Items listed in a dataset:
## Begin
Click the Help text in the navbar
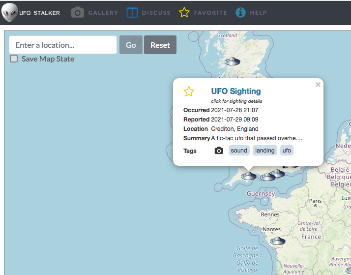Screen dimensions: 351x275 tap(258, 13)
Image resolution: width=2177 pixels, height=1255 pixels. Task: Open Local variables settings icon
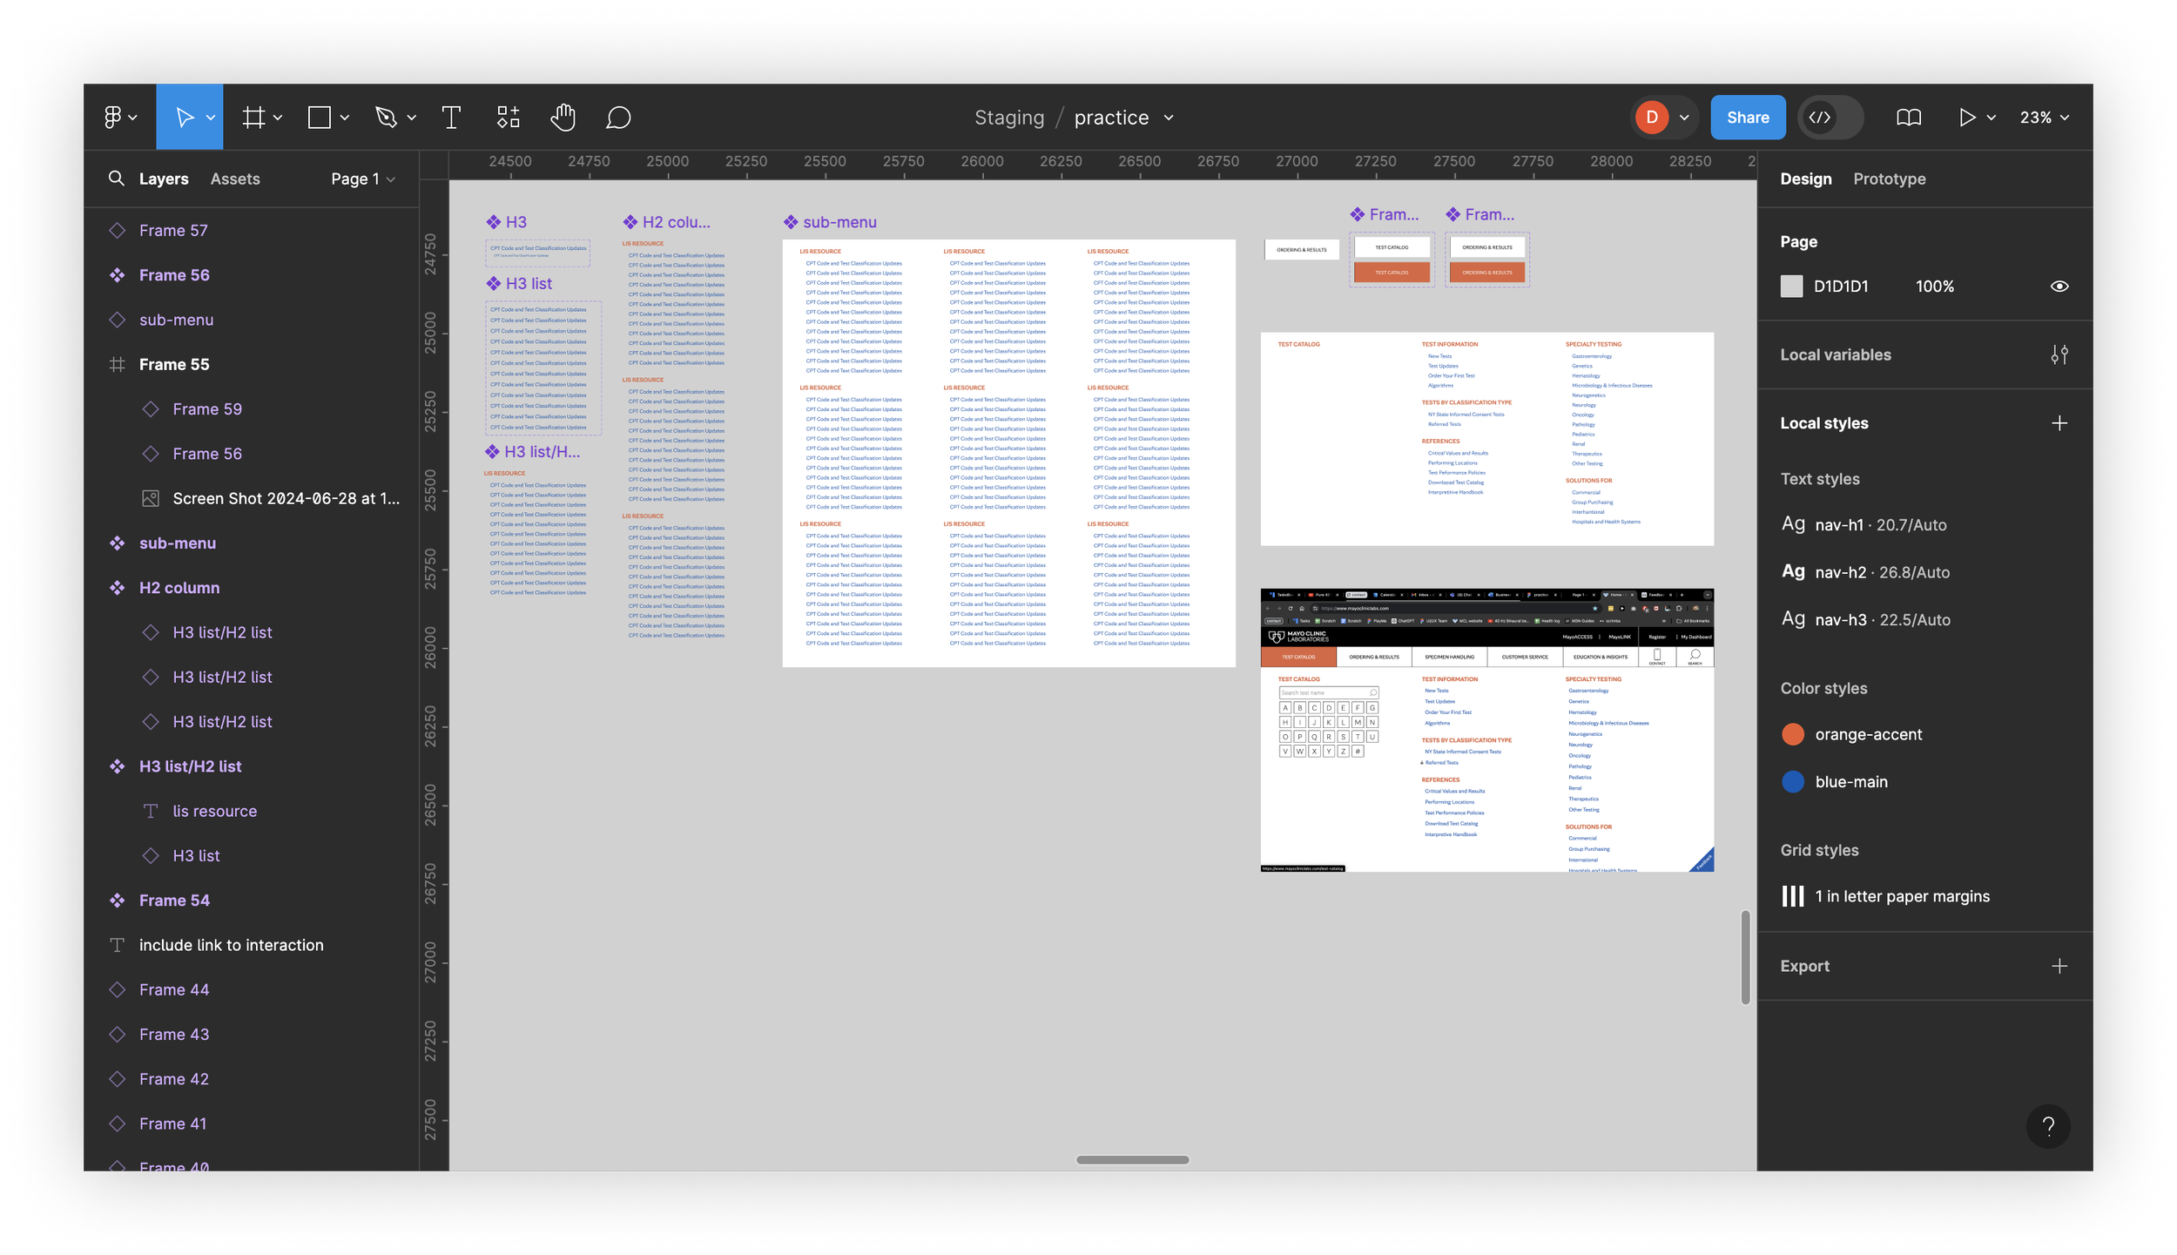(x=2059, y=355)
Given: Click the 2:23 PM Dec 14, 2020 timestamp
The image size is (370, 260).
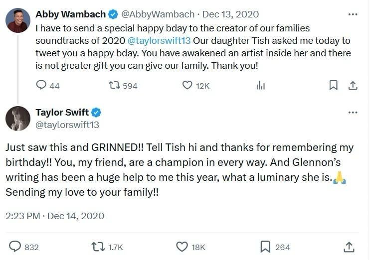Looking at the screenshot, I should (55, 216).
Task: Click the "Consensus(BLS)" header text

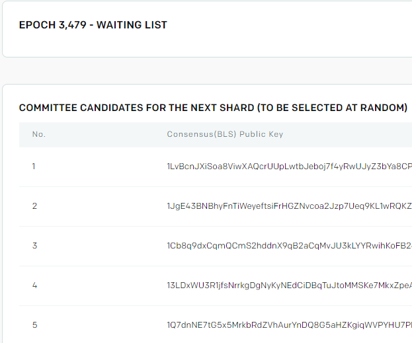Action: click(202, 134)
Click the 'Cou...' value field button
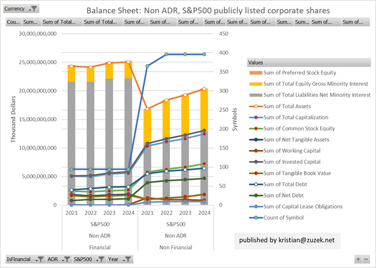 click(13, 22)
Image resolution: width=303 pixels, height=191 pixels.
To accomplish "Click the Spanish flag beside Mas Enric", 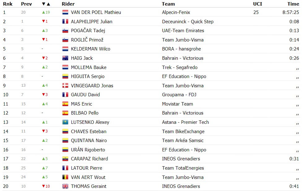I will pos(65,104).
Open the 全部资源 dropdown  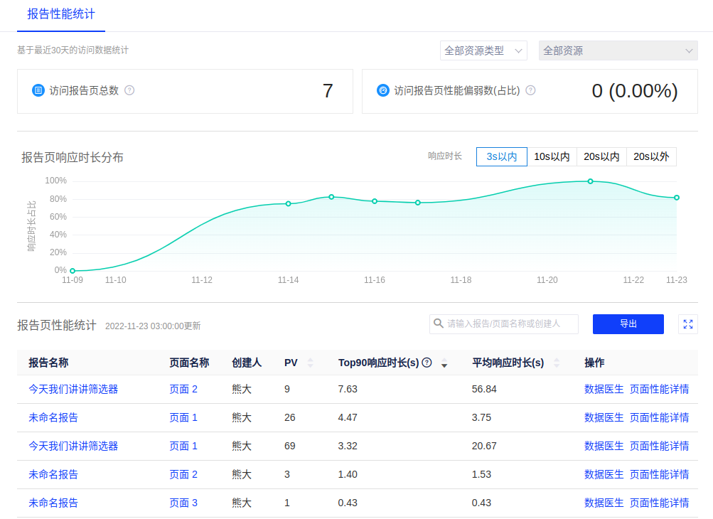[618, 50]
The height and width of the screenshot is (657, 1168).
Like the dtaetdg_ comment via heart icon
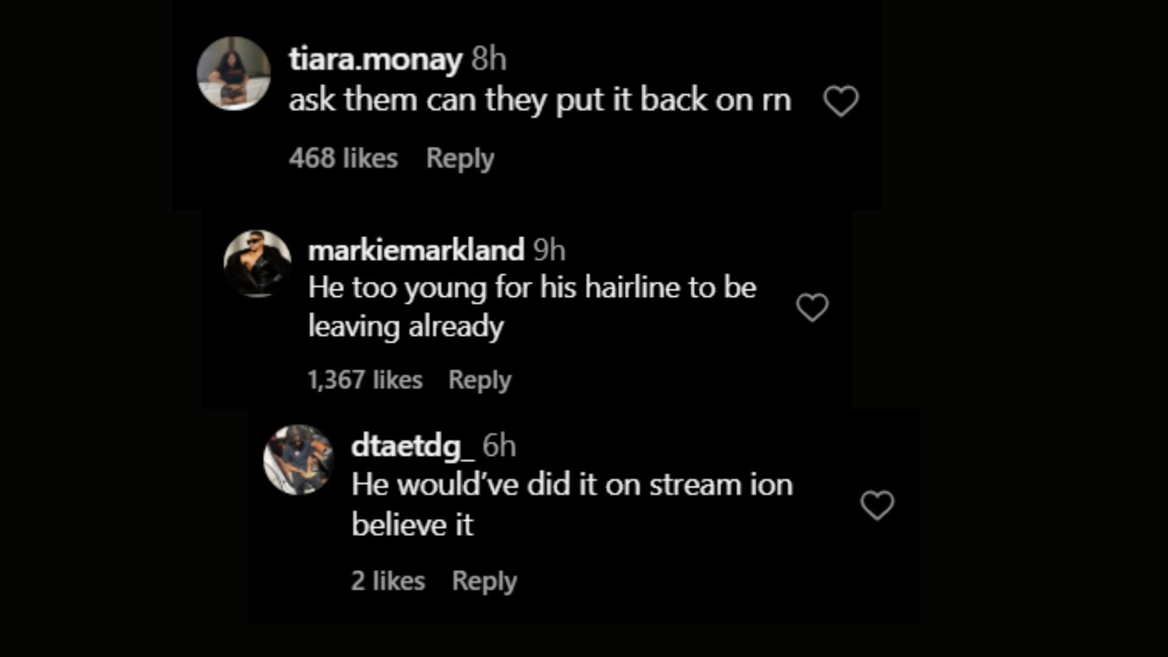pyautogui.click(x=877, y=505)
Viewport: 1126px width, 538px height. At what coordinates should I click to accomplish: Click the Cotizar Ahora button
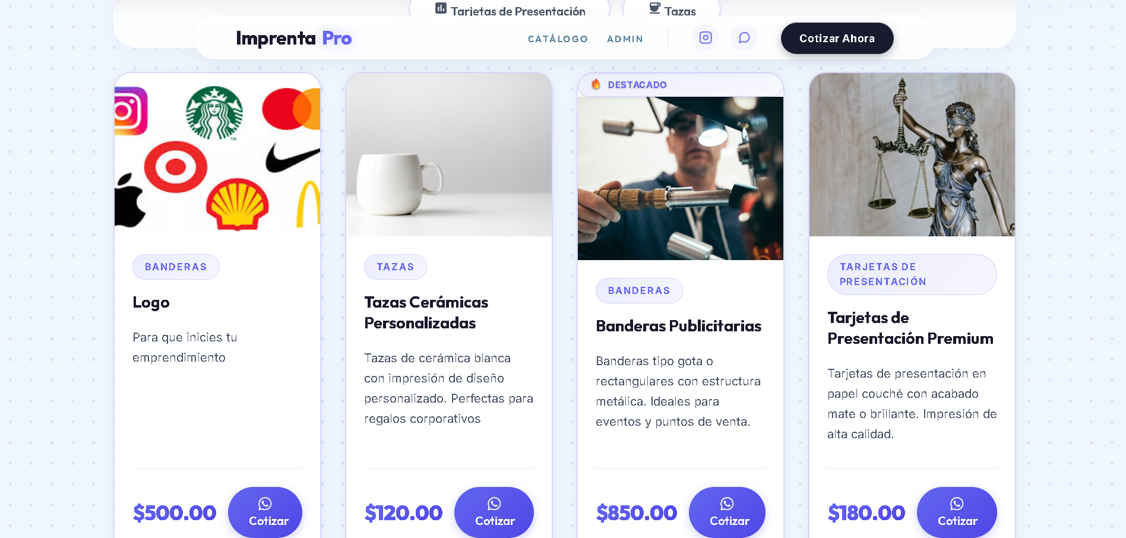[837, 39]
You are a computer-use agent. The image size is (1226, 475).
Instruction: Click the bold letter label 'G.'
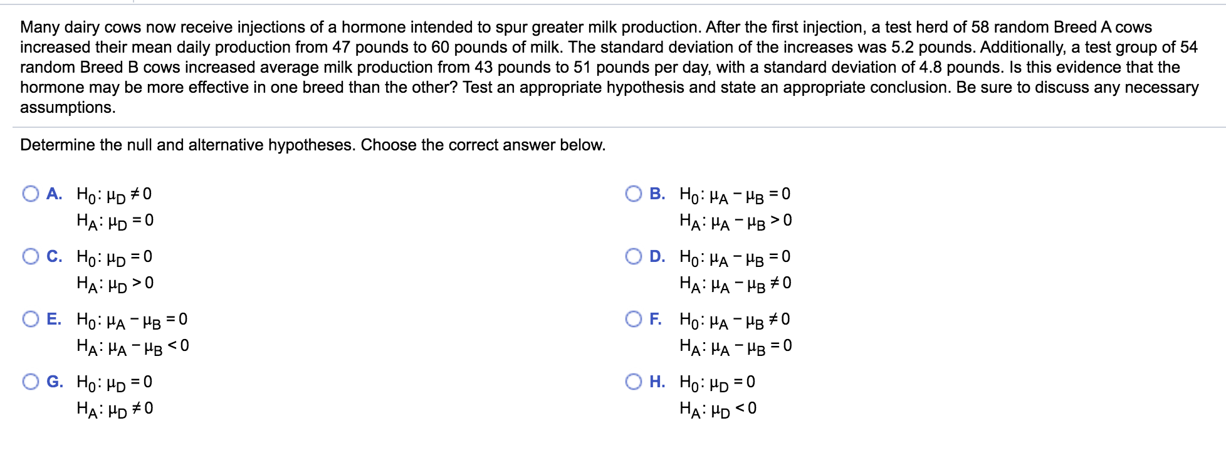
## End
- WORK TO BE COMPLETED: Write out the part of the listing that opens with the line containing "You are a computer-use" and runs to the end of the listing, switching "bold" to "italic" and leaving everything else unchanged. Leave the pictures out.

- EXERCISE RESULT:
You are a computer-use agent. The image size is (1226, 475).
Instruction: Click the italic letter label 'G.'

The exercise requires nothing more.